— Start Data —

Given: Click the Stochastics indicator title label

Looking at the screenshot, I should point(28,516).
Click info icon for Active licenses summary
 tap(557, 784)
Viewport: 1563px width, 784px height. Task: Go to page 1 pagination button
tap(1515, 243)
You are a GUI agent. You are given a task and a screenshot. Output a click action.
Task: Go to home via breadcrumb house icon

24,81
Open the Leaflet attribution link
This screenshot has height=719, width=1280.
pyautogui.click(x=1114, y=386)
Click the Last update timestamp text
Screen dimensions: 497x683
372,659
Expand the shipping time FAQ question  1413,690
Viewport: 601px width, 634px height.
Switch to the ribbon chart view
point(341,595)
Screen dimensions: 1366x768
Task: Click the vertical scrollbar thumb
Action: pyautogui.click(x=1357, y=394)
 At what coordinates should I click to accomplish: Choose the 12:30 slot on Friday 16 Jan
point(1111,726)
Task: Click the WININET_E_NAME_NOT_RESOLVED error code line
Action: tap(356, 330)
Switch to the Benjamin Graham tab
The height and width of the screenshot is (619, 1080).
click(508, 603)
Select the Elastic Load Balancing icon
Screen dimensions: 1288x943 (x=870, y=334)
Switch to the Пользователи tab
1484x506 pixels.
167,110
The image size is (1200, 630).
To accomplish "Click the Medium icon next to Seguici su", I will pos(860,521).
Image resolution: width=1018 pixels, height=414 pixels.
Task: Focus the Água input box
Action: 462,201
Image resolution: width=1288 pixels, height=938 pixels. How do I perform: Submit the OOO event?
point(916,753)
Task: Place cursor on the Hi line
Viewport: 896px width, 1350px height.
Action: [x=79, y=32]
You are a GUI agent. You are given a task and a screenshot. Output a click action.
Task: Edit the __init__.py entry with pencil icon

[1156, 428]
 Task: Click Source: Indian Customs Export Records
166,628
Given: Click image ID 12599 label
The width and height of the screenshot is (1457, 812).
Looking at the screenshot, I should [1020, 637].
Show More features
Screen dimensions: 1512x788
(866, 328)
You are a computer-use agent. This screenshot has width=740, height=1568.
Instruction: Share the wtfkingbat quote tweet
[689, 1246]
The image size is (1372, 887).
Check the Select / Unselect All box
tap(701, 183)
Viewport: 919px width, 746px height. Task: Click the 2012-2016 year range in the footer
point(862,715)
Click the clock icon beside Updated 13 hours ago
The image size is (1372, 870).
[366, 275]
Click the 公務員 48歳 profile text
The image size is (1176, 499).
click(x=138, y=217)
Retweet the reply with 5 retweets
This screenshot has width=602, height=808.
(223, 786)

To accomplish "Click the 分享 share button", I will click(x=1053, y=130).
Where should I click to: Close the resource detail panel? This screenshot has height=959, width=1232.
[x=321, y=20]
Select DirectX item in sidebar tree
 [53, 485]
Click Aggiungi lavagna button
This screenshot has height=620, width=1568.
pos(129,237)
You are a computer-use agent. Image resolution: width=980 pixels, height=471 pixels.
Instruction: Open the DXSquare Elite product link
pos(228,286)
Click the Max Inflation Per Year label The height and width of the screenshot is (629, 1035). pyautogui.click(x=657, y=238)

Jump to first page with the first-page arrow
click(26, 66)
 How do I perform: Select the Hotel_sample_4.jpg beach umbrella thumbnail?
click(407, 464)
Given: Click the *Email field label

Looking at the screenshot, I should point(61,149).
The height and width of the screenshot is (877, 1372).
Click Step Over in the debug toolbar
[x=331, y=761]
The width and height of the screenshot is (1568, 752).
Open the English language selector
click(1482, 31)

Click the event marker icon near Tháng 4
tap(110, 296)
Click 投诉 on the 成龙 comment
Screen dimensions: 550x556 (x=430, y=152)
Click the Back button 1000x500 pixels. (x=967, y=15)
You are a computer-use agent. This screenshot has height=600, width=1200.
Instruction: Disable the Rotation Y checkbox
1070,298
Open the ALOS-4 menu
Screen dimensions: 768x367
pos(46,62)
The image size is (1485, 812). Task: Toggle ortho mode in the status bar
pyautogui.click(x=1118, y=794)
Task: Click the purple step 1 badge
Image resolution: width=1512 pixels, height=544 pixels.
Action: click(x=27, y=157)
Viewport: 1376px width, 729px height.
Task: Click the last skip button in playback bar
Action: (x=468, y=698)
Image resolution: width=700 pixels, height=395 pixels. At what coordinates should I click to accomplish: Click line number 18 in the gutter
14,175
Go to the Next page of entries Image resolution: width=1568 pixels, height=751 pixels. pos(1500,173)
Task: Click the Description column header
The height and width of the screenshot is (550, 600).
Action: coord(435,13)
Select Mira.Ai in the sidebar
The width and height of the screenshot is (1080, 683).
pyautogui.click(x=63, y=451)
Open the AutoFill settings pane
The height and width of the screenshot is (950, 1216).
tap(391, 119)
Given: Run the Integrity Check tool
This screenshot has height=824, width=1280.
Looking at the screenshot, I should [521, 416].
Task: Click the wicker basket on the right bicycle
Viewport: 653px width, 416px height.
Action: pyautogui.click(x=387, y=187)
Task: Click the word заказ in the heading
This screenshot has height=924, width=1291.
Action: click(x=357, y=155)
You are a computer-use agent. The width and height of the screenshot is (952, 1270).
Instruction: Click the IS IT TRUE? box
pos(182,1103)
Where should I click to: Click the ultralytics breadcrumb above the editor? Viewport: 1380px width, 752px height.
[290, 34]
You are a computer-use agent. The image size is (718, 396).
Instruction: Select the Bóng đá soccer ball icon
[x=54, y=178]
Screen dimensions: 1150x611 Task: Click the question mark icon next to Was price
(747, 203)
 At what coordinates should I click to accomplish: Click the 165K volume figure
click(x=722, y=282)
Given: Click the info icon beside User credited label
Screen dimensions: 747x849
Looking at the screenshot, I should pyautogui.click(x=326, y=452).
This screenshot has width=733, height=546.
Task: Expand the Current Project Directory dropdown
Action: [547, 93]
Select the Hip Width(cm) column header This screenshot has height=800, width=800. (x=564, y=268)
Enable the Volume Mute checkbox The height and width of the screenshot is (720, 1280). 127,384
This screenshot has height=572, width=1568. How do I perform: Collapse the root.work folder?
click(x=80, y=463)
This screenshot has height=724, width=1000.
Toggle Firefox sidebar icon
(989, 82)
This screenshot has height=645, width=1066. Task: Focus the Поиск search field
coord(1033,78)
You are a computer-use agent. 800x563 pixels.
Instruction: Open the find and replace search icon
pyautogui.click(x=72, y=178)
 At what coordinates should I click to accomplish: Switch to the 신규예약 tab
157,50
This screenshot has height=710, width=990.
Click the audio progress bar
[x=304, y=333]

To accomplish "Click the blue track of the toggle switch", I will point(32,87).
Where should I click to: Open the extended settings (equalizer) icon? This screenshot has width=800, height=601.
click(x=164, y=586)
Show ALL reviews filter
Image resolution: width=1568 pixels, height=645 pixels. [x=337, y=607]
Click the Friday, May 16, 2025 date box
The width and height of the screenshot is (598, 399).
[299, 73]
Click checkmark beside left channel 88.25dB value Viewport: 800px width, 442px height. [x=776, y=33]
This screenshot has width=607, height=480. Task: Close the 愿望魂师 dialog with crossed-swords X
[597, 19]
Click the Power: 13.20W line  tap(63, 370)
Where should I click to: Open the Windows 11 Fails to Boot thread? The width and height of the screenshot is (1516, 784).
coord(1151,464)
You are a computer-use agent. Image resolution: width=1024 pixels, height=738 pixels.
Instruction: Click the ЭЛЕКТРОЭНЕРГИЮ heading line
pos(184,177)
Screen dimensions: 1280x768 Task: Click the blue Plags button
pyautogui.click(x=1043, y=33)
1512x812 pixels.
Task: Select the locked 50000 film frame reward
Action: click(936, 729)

— End Data —

In the rows above, extract the part that opens with the line containing "Given: Run the Integrity Check tool" and closes with the line containing "[x=304, y=333]", and repeat those lines unchanged, both end lines included.

Given: Run the Integrity Check tool
This screenshot has height=824, width=1280.
Looking at the screenshot, I should [521, 416].
Task: Click the wicker basket on the right bicycle
Viewport: 653px width, 416px height.
Action: pyautogui.click(x=387, y=187)
Task: Click the word заказ in the heading
This screenshot has height=924, width=1291.
Action: click(x=357, y=155)
You are a computer-use agent. The width and height of the screenshot is (952, 1270).
Instruction: Click the IS IT TRUE? box
pos(182,1103)
Where should I click to: Click the ultralytics breadcrumb above the editor? Viewport: 1380px width, 752px height.
[290, 34]
You are a computer-use agent. The image size is (718, 396).
Instruction: Select the Bóng đá soccer ball icon
[x=54, y=178]
Screen dimensions: 1150x611 Task: Click the question mark icon next to Was price
(747, 203)
 At what coordinates should I click to accomplish: Click the 165K volume figure
click(x=722, y=282)
Given: Click the info icon beside User credited label
Screen dimensions: 747x849
Looking at the screenshot, I should pyautogui.click(x=326, y=452).
This screenshot has width=733, height=546.
Task: Expand the Current Project Directory dropdown
Action: [547, 93]
Select the Hip Width(cm) column header This screenshot has height=800, width=800. (x=564, y=268)
Enable the Volume Mute checkbox The height and width of the screenshot is (720, 1280). 127,384
This screenshot has height=572, width=1568. How do I perform: Collapse the root.work folder?
click(x=80, y=463)
This screenshot has height=724, width=1000.
Toggle Firefox sidebar icon
(989, 82)
This screenshot has height=645, width=1066. Task: Focus the Поиск search field
coord(1033,78)
You are a computer-use agent. 800x563 pixels.
Instruction: Open the find and replace search icon
pyautogui.click(x=72, y=178)
 At what coordinates should I click to accomplish: Switch to the 신규예약 tab
157,50
This screenshot has height=710, width=990.
Click the audio progress bar
[x=304, y=333]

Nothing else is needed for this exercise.